Prenez une dette contractée avec une carte de crédit. Accolez-lui encore une autre. Puis une autre et encore une autre, ainsi de suite. Ficelez le tout et fixez ensuite un prix à l’ensemble. Vous obtenez alors un titre adossé à des créances sur carte de crédit qui peut, maintenant, être vendu comme n’importe quel autre produit financier disponible sur le marché. Le procédé ressemble à s’y méprendre aux fameuses «subprime» américaines qui ont mis l’économie mondiale au tapis. Normal, c’est bel et bien le même et il porte le nom barbare de «titrisation».
Choquant? Cette pratique est pourtant autorisée et même prévue dans les conditions générales de certaines cartes de crédit que les Suisses utilisent régulièrement pour faire leurs achats. C’est le cas, notamment, des cartes Visa, MasterCard et American Express émises par Swisscard, dont la Coop Supercard plus fait également partie ainsi que des Cumulus MasterCard et TCS MasterCard proposées par GE Money Bank. En mai 2012, Credit Suisse a, d’ailleurs, lancé une émission de titres adossés à des créances sur cartes de crédit de clients helvétiques, cotés à la Bourse suisse, en partenariat avec l’émetteur Swisscard. Et la banque a remis le couvert en avril dernier.

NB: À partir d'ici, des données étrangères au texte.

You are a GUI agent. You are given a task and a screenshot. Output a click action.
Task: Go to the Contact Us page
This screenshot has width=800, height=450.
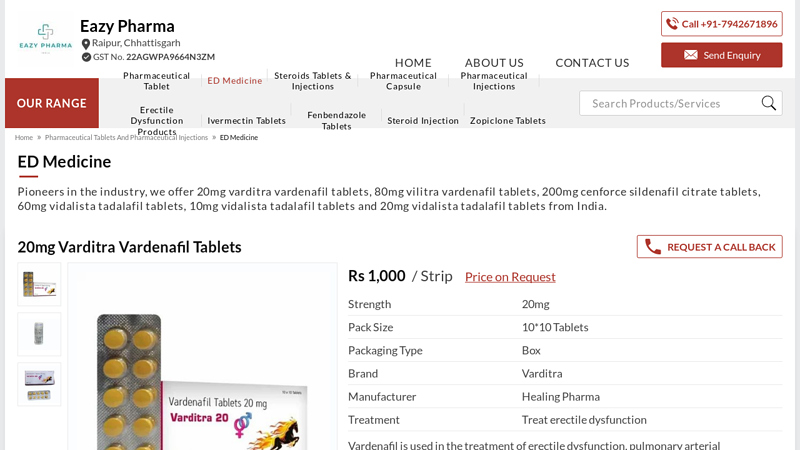coord(592,62)
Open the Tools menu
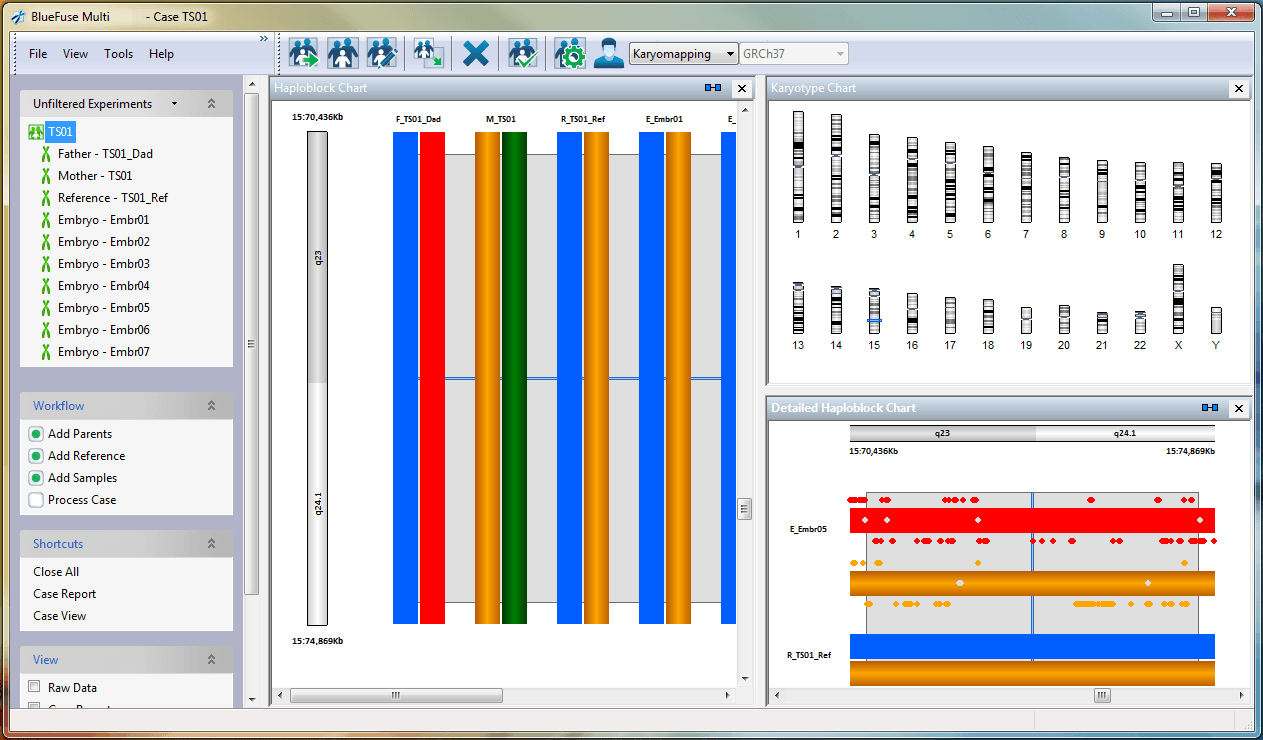This screenshot has width=1263, height=740. coord(118,54)
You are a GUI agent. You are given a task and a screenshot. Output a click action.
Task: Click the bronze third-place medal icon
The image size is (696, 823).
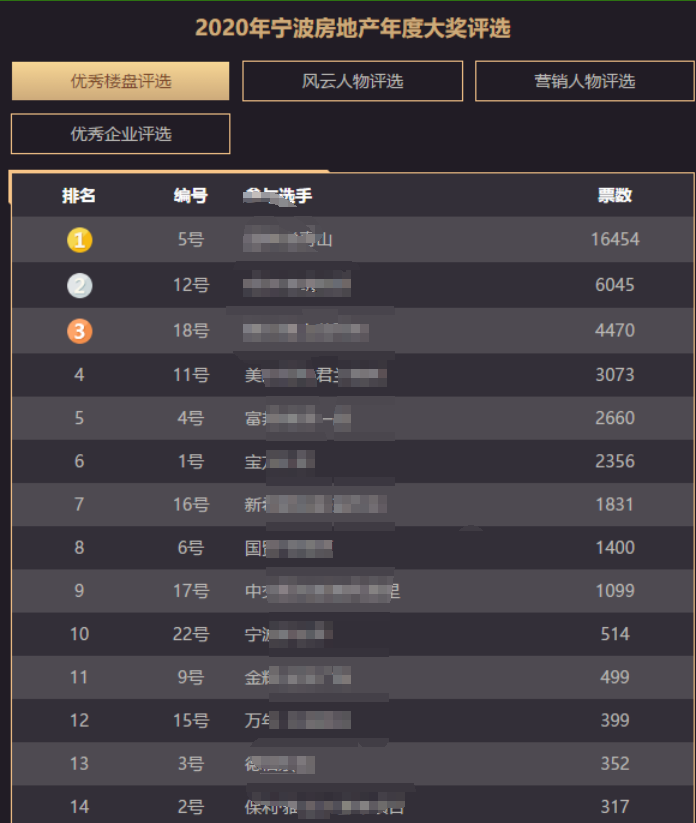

Pas de changement pour les clients
«Faut-il s’en inquiéter, lorsqu’on sait à quoi ont conduit les «subprime», se demande notre lecteur Dominique Dutoit (photo), de Savigny (VD). Et, cette opération est-elle risquée pour les consommateurs?
«Non, répond Michael Rockinger, professeur au département finance de la HEC Lausanne. Ce sont les investisseurs qui courent un risque, pas les clients, qui continueront à honorer leurs factures de carte de crédit auprès de leur banque. Moyennant un certain pourcentage de commission, elle reversera ensuite le montant au nouveau propriétaire de la dette.»
«Les clients ne sauront d’ailleurs même pas que leur dette a été titrisée, confirme Luc Thévenoz, directeur du Centre de droit bancaire et financier de l'Université de Genève. Ils ne courent aucun risque, d’autant que la créance est rachetée telle quelle et le nouveau créancier ne peut pas modifier les conditions générales du contrat.»
Par ici les liquidités
Nous voilà donc rassurés. Mais, alors, quel avantage les banques ont-elles à titriser les créances de leurs clients? Pour faire simple, les établissements bancaires ont besoin de liquidités. Or, les sources sont limitées. La vente des créances de leurs clients à des tiers leur permet donc de sortir ces créances de leur bilan et de se refinancer pour, ensuite, pouvoir accorder de nouveaux prêts. Techniquement, les actifs de la banque sont d’abord sélectionnés en fonction de la qualité de leurs garanties, puis transformés en titres négociables via une société ad hoc spécialement créée à cette occasion. La titrisation présente encore l’avantage de transférer le risque de défaut de paiement sur les investisseurs.
Viens que je te titrise!
Née aux Etat-Unis, dans les années 1970, dans le domaine des prêts immobiliers, la titrisation a connu, ensuite, un essor considérable. Aujourd’hui, on titrise à peu près tout ce qui peut l’être: des leasings aux prêts à la consommation, en passant par les encours des cartes de crédit et les prêts aux étudiants (aux Etats-Unis principalement). Même la propriété intellectuelle n’y échappe pas: l’exemple le plus célèbre demeure sans conteste les «Bowie Bonds», soit l’émission de titres adossés aux futures redevances du chanteur David Bowie, provenant de la vente d’un catalogue de 25 de ses albums pour un montant de 55 millions de dollars. L’opération, réalisée en 1997, avait même reçu l'évaluation AAA par la très célèbre agence de notation Moody’s!
Gare aux abus!
«Utilisée à bon escient, la titrisation est un outil merveilleux qui permet aux investisseurs de diversifier leur portefeuille et aux banques d’élargir leurs sources de refinancement», estime Michael Rockinger. Mais un recours délibéré et mal maîtrisé à ce procédé peut avoir les effets dévastateurs que l’on connaît pour l’économie.